How the Palestinian Unity Government Offers a Path to
Peace
By Daoud Kuttab
Monday, March 26, 2007
When Henry Kissinger
coined the term "constructive ambiguity" during his attempts to negotiate
Arab-Israeli peace, he couldn't have expected that one day Palestinians
would use it in their own peace initiative. The ambiguity in the agenda
of the new Palestinian "unity government" depends on whether one sees
the cup as half full or half empty. If Israel and the United States
want to move forward on the peace process, the cup is half full. But
if there is no real will to pay the price for peace, the cup is half
empty.
More than a year
ago, with international encouragement, the Palestinian people adopted
electoral democracy, even before they enjoyed sovereignty and the end
of the Israeli occupation. They threw out their longtime Fatah secularist
leaders and replaced them with Hamas. The unjust freeze on Palestinian
aid that followed sparked a social revolt and the beginnings of a civil
war; this was stopped in part by the recent Fatah-Hamas coalition that
produced the unity government.
For the first time
in the history of the Palestinian-Israeli conflict, a majority of Palestinians,
including the Islamists, are willing to accept a Palestinian state within
the internationally acceptable borders of 1967. The implicit recognition
of Israel in this is supported by clauses in agreements between the
Palestine Liberation Organization and Israel that included mutual recognition
as well as respect for Arab and international resolutions and treaties.

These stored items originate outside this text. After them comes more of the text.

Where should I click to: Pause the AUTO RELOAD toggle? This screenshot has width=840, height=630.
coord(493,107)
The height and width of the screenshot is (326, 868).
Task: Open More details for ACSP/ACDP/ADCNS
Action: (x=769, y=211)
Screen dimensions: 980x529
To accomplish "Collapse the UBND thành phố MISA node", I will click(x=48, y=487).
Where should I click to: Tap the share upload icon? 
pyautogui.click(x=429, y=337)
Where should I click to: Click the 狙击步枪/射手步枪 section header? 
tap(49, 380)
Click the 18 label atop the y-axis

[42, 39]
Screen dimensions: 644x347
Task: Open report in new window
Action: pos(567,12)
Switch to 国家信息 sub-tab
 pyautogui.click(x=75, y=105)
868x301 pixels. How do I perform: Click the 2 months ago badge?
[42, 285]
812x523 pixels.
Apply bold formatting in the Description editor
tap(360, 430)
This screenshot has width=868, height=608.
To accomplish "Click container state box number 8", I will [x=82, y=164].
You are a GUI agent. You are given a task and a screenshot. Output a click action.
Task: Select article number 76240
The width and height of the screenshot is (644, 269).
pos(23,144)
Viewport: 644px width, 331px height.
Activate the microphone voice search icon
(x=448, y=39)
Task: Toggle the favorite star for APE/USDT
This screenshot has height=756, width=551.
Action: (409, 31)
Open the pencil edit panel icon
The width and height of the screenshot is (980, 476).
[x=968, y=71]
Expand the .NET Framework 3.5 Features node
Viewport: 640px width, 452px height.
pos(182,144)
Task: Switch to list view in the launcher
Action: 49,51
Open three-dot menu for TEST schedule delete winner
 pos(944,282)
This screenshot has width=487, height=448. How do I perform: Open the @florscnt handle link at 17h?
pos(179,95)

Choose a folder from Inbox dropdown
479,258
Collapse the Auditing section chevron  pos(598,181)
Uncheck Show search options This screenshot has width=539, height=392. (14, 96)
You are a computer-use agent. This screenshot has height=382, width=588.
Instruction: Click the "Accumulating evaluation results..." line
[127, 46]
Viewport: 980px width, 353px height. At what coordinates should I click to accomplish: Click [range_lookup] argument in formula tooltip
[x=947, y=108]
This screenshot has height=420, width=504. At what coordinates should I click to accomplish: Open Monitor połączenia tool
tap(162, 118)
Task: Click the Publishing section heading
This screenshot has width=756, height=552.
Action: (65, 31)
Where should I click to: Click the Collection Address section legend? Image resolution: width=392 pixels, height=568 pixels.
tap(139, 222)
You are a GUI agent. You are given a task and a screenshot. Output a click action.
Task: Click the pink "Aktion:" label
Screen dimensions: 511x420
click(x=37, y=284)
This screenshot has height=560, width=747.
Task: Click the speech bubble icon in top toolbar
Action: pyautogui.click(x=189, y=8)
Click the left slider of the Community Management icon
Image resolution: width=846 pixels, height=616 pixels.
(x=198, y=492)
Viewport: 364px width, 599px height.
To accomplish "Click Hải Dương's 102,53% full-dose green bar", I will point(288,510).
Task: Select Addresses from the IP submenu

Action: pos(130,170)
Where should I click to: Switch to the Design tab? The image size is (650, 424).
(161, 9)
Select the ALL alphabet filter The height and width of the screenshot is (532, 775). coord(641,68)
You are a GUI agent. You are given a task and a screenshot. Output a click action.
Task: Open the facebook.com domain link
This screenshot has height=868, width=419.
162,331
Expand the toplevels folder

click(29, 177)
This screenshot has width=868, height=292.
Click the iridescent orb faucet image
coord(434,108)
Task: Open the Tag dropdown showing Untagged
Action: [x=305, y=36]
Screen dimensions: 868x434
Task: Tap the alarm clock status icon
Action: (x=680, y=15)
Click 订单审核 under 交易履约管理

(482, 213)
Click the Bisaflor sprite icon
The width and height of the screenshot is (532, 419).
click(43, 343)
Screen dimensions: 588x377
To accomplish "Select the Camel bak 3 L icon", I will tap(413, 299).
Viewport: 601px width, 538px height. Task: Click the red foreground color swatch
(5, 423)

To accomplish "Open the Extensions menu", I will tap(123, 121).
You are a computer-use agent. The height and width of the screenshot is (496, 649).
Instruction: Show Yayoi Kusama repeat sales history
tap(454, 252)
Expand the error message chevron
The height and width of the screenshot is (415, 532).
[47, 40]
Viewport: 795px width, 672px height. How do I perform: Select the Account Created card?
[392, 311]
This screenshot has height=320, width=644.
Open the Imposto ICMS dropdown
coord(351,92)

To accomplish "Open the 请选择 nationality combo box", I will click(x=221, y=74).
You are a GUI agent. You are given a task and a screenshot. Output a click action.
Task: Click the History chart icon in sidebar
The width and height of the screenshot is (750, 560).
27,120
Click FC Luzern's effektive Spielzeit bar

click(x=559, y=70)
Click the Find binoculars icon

By demanding explicit recognition before negotiations can begin, Israel
and others are being unreasonable. No other people without sovereignty
has been forced to recognize an occupier whose borders are vague. By
accepting an independent state in the West Bank and Gaza alongside Israel,
the Palestinians have declared the borders of their own state and offer
the possibility of mutual recognition through negotiation.
Palestinian President
Mahmoud Abbas, the supreme military commander, has called for an end
to occupation through negotiations and has rejected outright the use
of violence. While insisting on the people's right to resist occupation
through any method, the unity government prioritizes nonviolent resistance.
Furthermore, by seeking to extend the cease-fire in Gaza to the West
Bank, the new government is offering an olive branch to the Israelis
even before negotiations begin.
Politically, the
new government provides a logical process regarding negotiations for
a permanent resolution of the conflict. It gives Abbas and the PLO,
which he chairs, full authority to negotiate a peace agreement with
Israel. Once an agreement is reached, it is to be ratified by the Palestinian
National Council or through a referendum. Polls of Palestinians consistently
show strong support for a peace based on the two-state solution. So
an Abbas-brokered deal approved by the people is possible even with
Hamas in power. Such a peace, negotiated by a moderate Palestinian and
approved by the silent majority, would last. The alternative, making
a secret deal without public support, would not last and would easily
be torpedoed, as we saw with the Oslo accords.
Opponents of peace
find plenty of excuses to see the cup as half empty. The Palestinian
prime minister, for one thing, belongs to an Islamic movement that has
not yet declared its strategic long-term position regarding Israel.
Those not interested in peace note that Hamas refuses to recognize Israel.
Hamas's supporters,
however, note that it took the PLO 30 years to recognize Israel and
that in the past 12 months, Hamas has come a long way by accepting the
1967 borders of a future Palestinian state. Hamas's commitment to the
Gaza-only cease-fire also shows that it can be trusted to meet its obligations.
In June 1967, Israel
occupied Palestinian and Arab lands. Forty years later, in defiance
of U.N. resolutions, the Israeli army is still occupying the lands and
oppressing the people, and the government still supports building illegal
settlements in Palestinian territory. Soon after the occupation, the
late Moshe Dayan said that the Israelis were waiting for a phone call
from any Arab leader. Instead, Arabs resolved not to recognize Israel,
not to negotiate with Israel and not to make peace with Israel.
Since then, Palestinians
and other Arabs have reversed themselves, offering peace, negotiations
and recognition in return for Israeli withdrawal to the 1967 borders.
The new Palestinian government, which plans to participate in the upcoming
Arab summit, will approve and reiterate the Arab peace initiative, first
made in Beirut in 2002, that called for an exchange of land for recognition
as well as normalization.
It is time for Israel
and the international community to see that the cup is half full. By
choosing to work toward peace, they can fill it the rest of the way
-- or stand by and watch the drops of hope dry up.
Daoud Kuttab
is a Palestinian journalist and director of the Institute of Modern
Media at Al-Quds University in Ramallah.